Dynamic Music in Games using WebAudio

tl;dr WebAudio is a solid API with many features. It is easy to create complex effects (like pitching, panning and even dynamic music transitions). However, there are many small details to consider when dealing with browser variations. A battle proven wrapper like howler.js that takes care of the details is definitely a thing to consider. [DEMO is pending]

About

Working on my game Ghost Jump I came to the point where I needed to integrate sound and music. GhostJump is written in pure JavaScript and I think WebAudio is my best option. I have never used the API before but I do have some experience with audio programming. To get the full experience I decided to not start with a wrapper like howler.js or soundjs.

The WebAudio API is very powerful but also full of strange vendor specific behaviors. For example, it is not possible to create an AudioContext on iOS Safari or desktop Chrome if you are not in some kind of magic user input event context. This and other things I intend to explore and write about it here.

WebAudio at a glance

Without copying the entire API docs here let me try to summarize how I understand it. WebAudio is composed of a AudioContext that needs to be packed with Audio Nodes. When playing a sound effect or music one has to connect multiple audio nodes within the context. A node is an instance of a JavaScript object which’s parameter can be modified.

We have three types of audio nodes:

Source Nodes input sound data from somewhere into the audio graph. For example AudioBufferSourceNode takes sound data from an AudioBuffer and passes it on to the next node. As they all generate or read data from a foreign source they are always at the start.
Processing Nodes take data from other Processing or Source Nodes, modify the data somehow and pass it on.
Destination Nodes read the final result and transform it to whatever. The most important candidate here is myAudioContext::destination which basically means play the music on the speakers.

Additionally to these types we have the classes AudioBuffer and AudioParam. An AudioBuffer can be created manually by filling data into the buffer. The more common approach is to load and decode an audio file (mp3, ogg, etc). AudioParams can be a simple number value. However, it is also possible set multiple changes over time. So they kind of a mixed bag: value and/or curve.

Playing a sound file, change the gain and also the panning would looks like this:

We need to decode an MP3 to an audio buffer and link it to an instance of AudioBufferSourceNode. Then we connect it with the two processing nodes GainNode and StereoPannerNode. Using the parameter loop, playbackRate, gain and pan on the nodes we can change the audio behavior. Lastly we connect it to the destination of the context so we can hear something.

++++++++++++++++++++

TASK SET:
1. Answer these questions using the WebAudio article:
(a) Which two wrapper libraries does the author choose not to start with?
(b) What are the three types of audio nodes?
(c) Which two processing nodes does the sound file example connect?
2. Carry on the WebAudio article from its final sentence, keeping the same voice and subject.
The listing comes from a separate source and has no connection to the WebAudio article.

++++++++++++++++++++

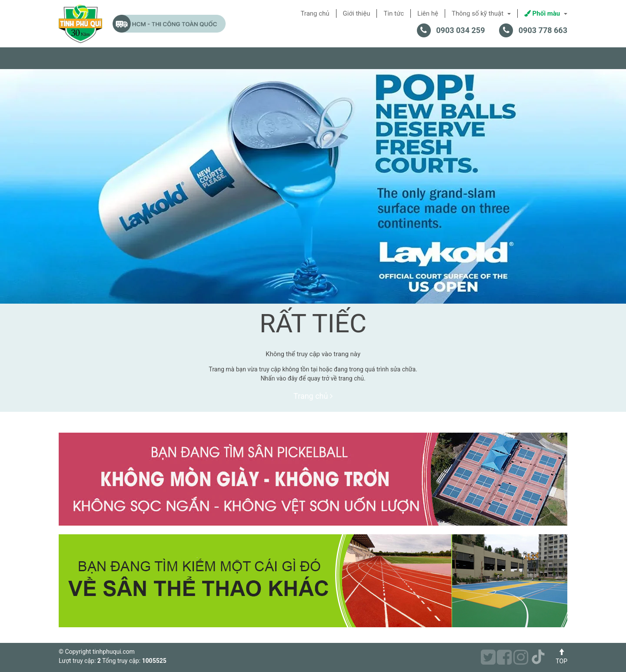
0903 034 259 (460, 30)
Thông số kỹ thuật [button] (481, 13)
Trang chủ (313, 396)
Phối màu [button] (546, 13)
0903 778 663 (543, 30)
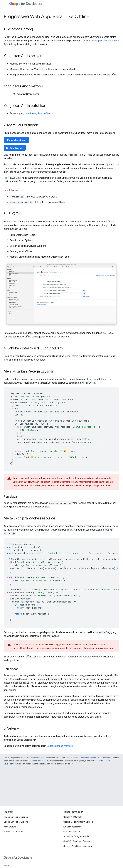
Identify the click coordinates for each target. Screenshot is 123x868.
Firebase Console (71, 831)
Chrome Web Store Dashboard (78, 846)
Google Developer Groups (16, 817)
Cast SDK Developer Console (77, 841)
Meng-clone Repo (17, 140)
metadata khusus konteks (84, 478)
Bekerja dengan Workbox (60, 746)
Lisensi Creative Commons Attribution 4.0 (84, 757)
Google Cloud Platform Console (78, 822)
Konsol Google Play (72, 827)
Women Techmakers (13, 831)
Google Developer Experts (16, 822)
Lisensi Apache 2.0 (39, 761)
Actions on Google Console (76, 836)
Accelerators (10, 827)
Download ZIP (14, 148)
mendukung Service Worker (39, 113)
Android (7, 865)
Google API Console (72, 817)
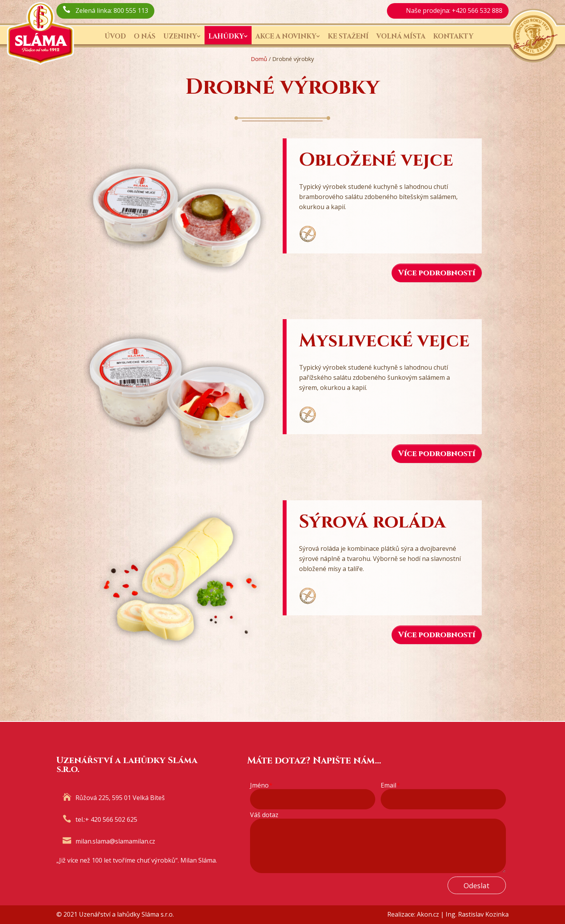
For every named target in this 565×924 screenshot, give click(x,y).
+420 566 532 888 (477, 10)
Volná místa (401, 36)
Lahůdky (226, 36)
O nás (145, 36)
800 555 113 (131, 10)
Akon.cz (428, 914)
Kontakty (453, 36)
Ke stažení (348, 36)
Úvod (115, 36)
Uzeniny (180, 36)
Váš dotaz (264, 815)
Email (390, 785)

++++++++++++++++++++

TASK RESPONSES:
1.
(a) howler.js and soundjs
(b) Source Nodes, Processing Nodes and Destination Nodes
(c) GainNode and StereoPannerNode

2.
I know already, that iOS Safari does not support the StereoPannerNode. So, if panning is required I hope to be able to use ChannelSplitterNode and ChannelMergerNode with two GainNode for each channel to support that.

What I like best about the concept is, that we use JavaScript only to setup the AudioGraph. The processing is all done in the native layer of the browser which should be fast.

Which features I need for gamedev

For Ghost Jump I just like to use the API and don’t want to build complex tools around it. From my experience with Unity and tools like wwise I know it can be a huge plus to be able to tweak nearly every aspect of the games’ sound effect while playing it. However, for this project it should be enough to just connect some Audio Nodes and have some parameters in the engine.

The following things I expect to work:

Being able to make use of heavily compressed file formats such as mp3 or ogg with decoding support by the browser.
Sound effects should play low latency. If player mashes the jump button the sound just needs to be there without the tiniest pause.
Sound effects should support panning, pitching and gaining
At least one track background music should play with low load on the CPU
All this without any memory leaks
Also hope to have low impact on the garbage collector.

What I really want: Dynamic Music System

Looking at the gameplay this might be a big request, yes. Let me explain.

The main driving force of the game is the combo pressure. The game allows the player to play slow. Playing slow means that you take your time before you try to make a jump into the next room. If you play slow it’s easy to reach high floors and collect items that relate to the floor-level. However, if you manage to leave a room without changing the color more than once it means you increase your combobar. If you fill your combobar you increase your combolevel. The combolevel increases the score you get in each room. The way the rooms are built it means you have to be super quick and the stress level is very high.

I really think it would greatly increase the overall experience if I can modify the music based on that combolevel. It would just be awesome to have a cool catchy tune that is nearly silent or even muted but rises with the combolevel.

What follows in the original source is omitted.